The extension itself is not linked to any trame dependencies, as these are loaded at runtime when the app is launched.

Installation

To install the extension, execute:

pip install jupyterlab_trame_manager

Configuration

The extension can be configured with different Configuration classes. These contain the platform/architecture specific code and can be used to configure how ParaView and trame Instances are launched, where trame app configs are stored, etc. The Configuration class is selected at runtime via the TRAME_MANAGER_CONFIGURATION environment variable.

Existing Configurations can be found in the configurations sub-package

To start correctly, set the TRAME_MANAGER_CONFIGURATION environment variable before starting JupyterLab:

export TRAME_MANAGER_CONFIGURATION=desktop

Adding a trame app to the extension

To add a trame app to the Extension that can be configured and executed in JupyterLab, you need to:

  1. Copy the App and all its Assets and required Files, to the Cluster.
    • By default, it will look at all locations in the JUPYTER_PATH environment variable and try to detect apps that are in the trame subdirectory.
    • In most cases, ~/.local/share/jupyter/trame is a valid location for alls
    • Put your trame app in a new subdirectory in the trame forder. For example: ~/.local/share/jupyter/trame/my-app
  2. You now need to tell the Extension some details about your app and how it should be launched:
    • Create a file called app.yml with the following values:
      • name: Display name of the App that is used in the UI
      • working_directory: The working directory of a launched instance, i.e., from where the launch command should be executed
      • command: The launch command to execute. This should: load all dependencies, prepare the environment and launch the app.
    • The launch command will be passed some arguments for trame, which are generated by the extension before the launch (authentication key, etc.) in the TRAME_INSTANCE_ARGS variable. These must be forwarded to trame when the app is started: python my-app/__init__.py $TRAME_INSTANCE_ARGS

Thats it! Now your app should be available and launchable in the UI.

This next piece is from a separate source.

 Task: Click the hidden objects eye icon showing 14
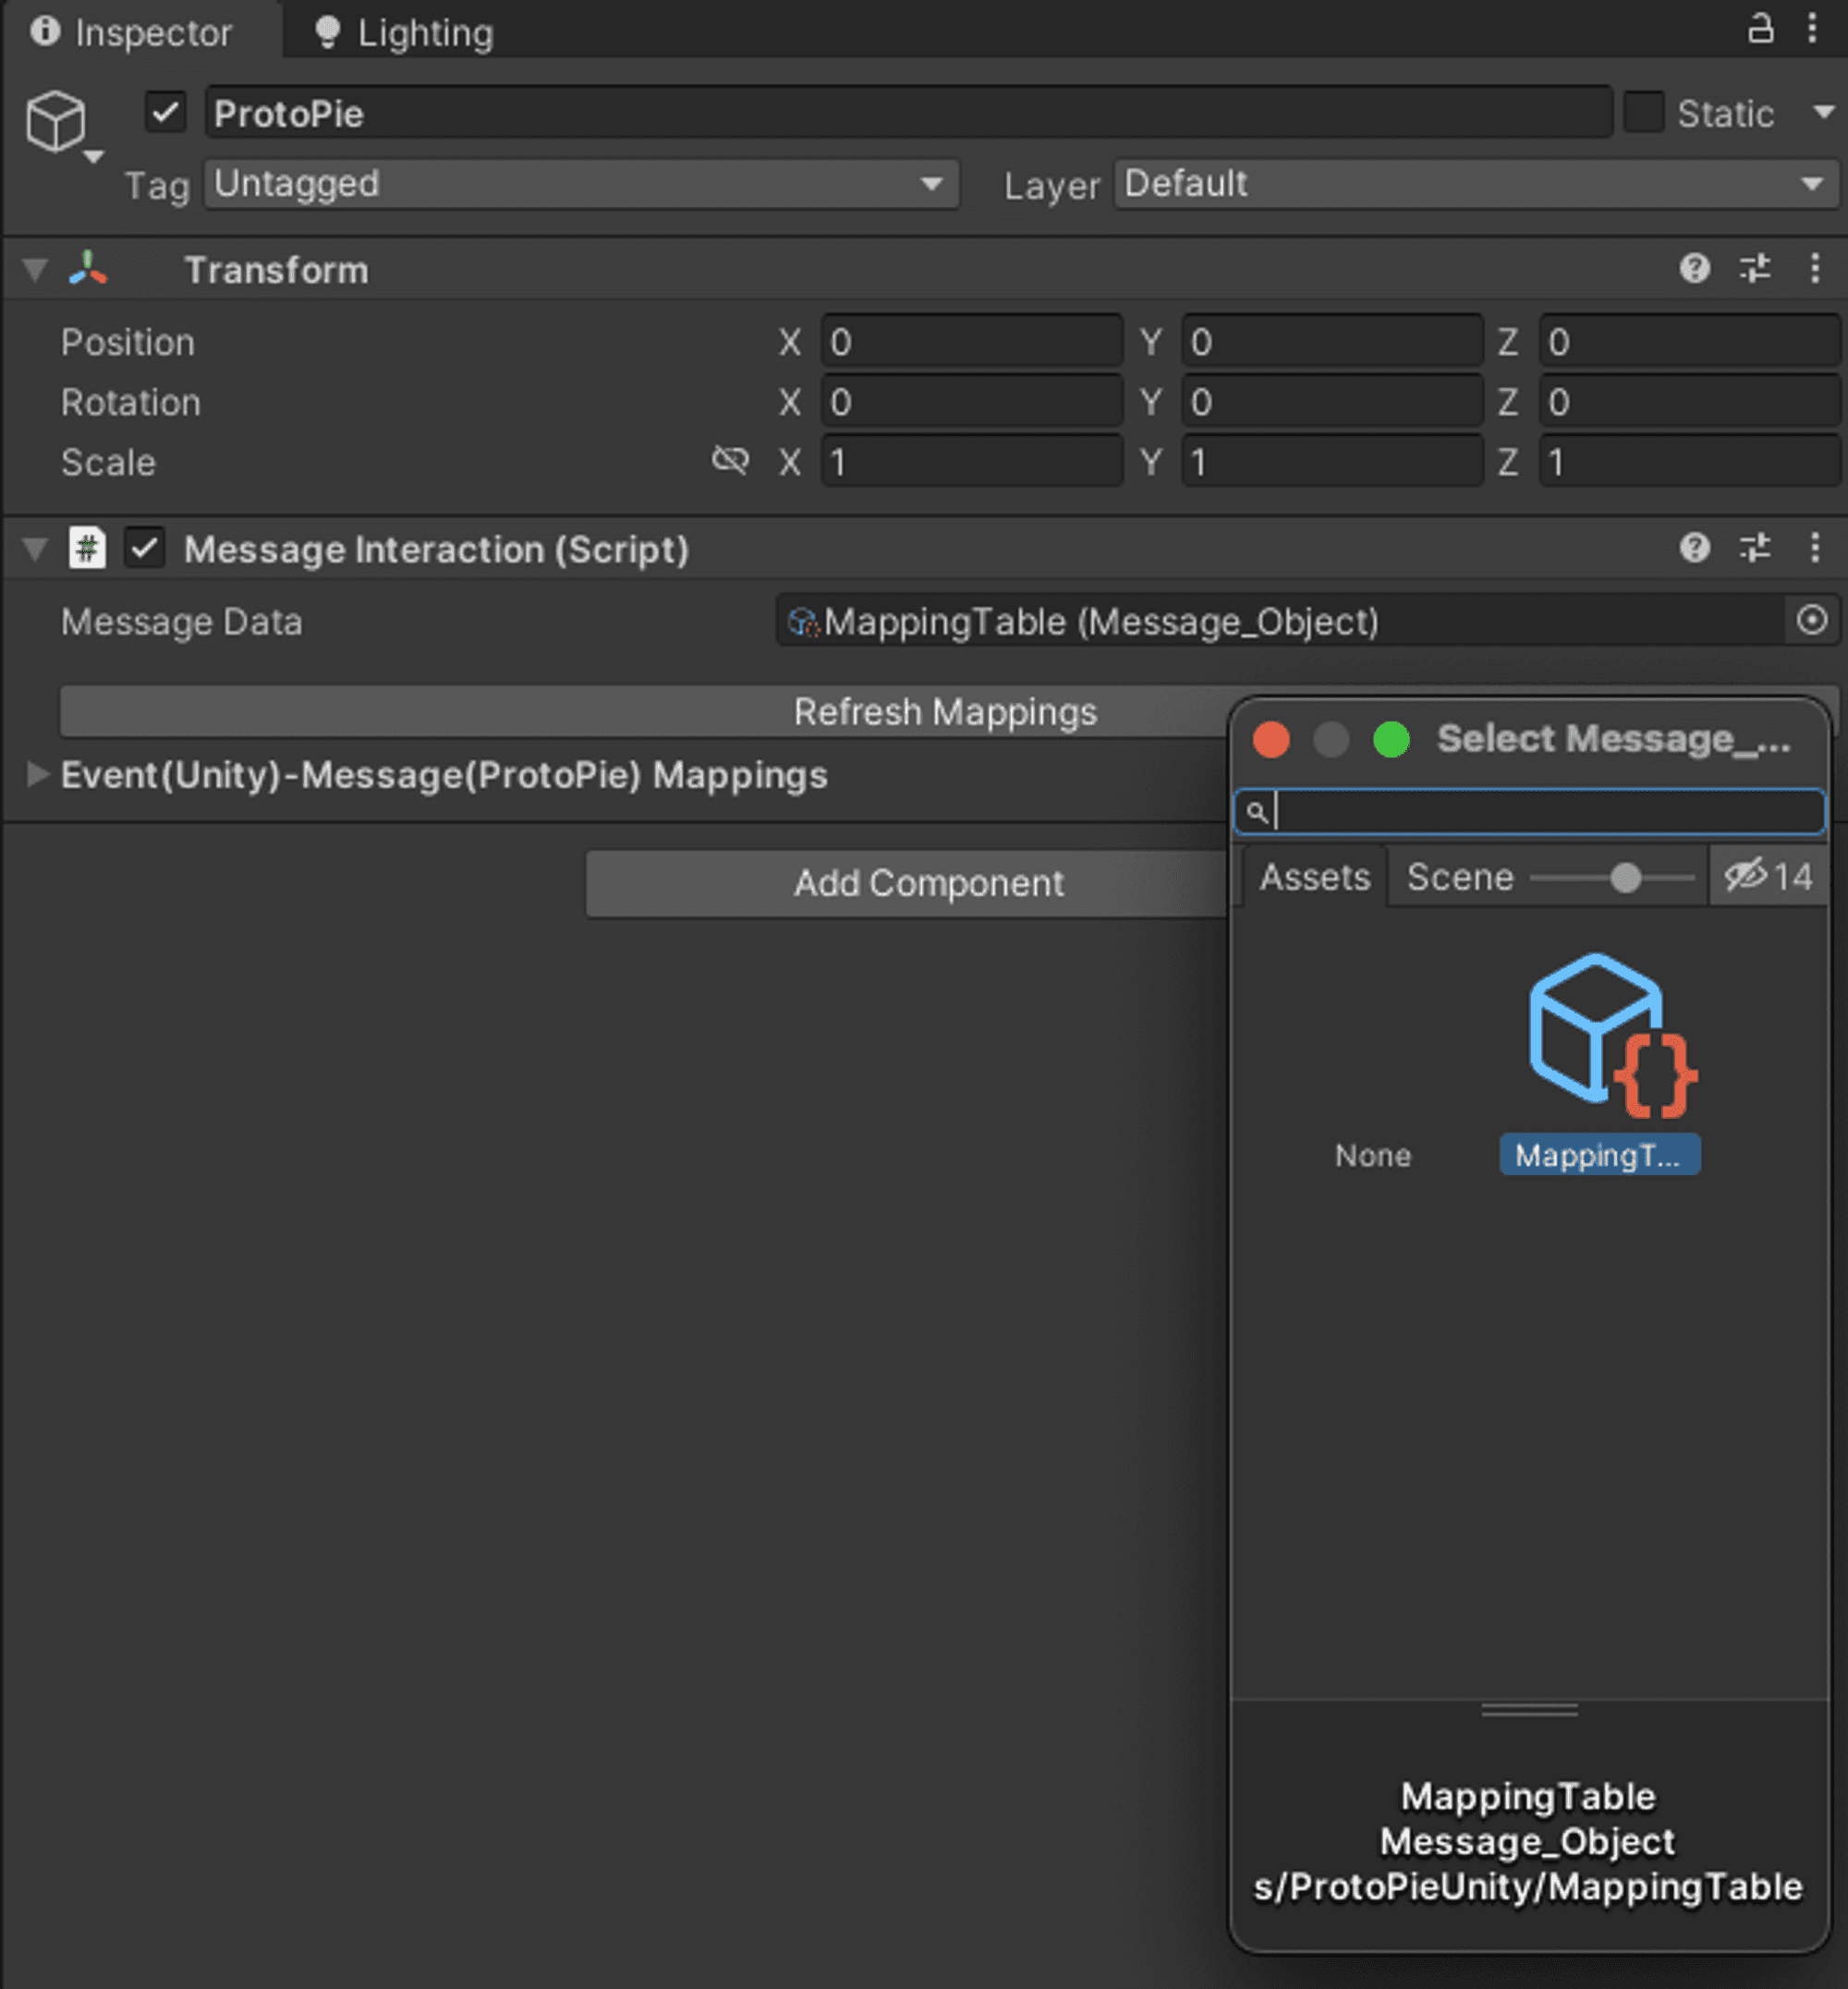tap(1768, 876)
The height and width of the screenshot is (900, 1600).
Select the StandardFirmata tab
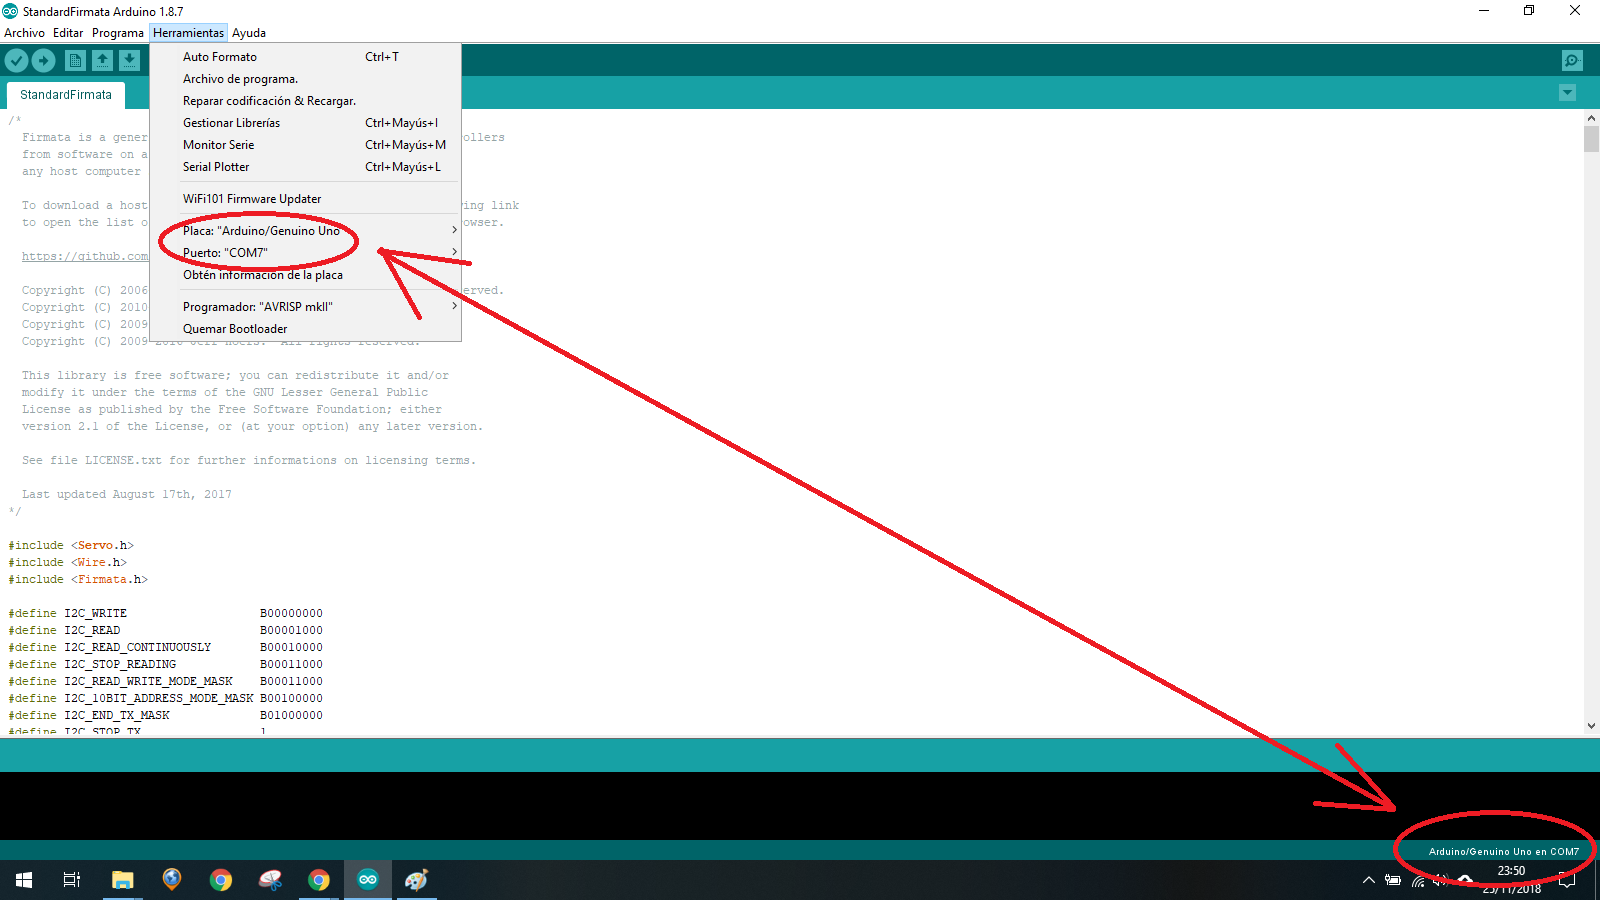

Connect a trame app to a ParaView Server

ToDo

Creating a custom Configuration

To create a new Configuration for a new system, create a new Python file in the configurations sub-package and create a new class that inherits from jupyterlab_trame_manager.configurations.Configuration (or any other Configuration if desired). Here you can override exiting methods of the class and customize, how things are executed. Take a look at the doc-strings of the base Configuration class for a more detailed explanation.

Contributing

Development install

Note: You will need NodeJS to build the extension package.

The jlpm command is JupyterLab's pinned version of yarn that is installed with JupyterLab. You may use yarn or npm in lieu of jlpm below.

pip install -e "."
jupyter labextension develop . --overwrite
jupyter server extension enable jupyterlab_trame_manager
jlpm build

You can watch the source directory and run JupyterLab at the same time in different terminals to watch for changes in the extension's source and automatically rebuild the extension.

jlpm watch
# Run JupyterLab in another terminal
jupyter lab

With the watch command running, every saved change will immediately be built locally and available in your running JupyterLab. Refresh JupyterLab to load the change in your browser (you may need to wait several seconds for the extension to be rebuilt).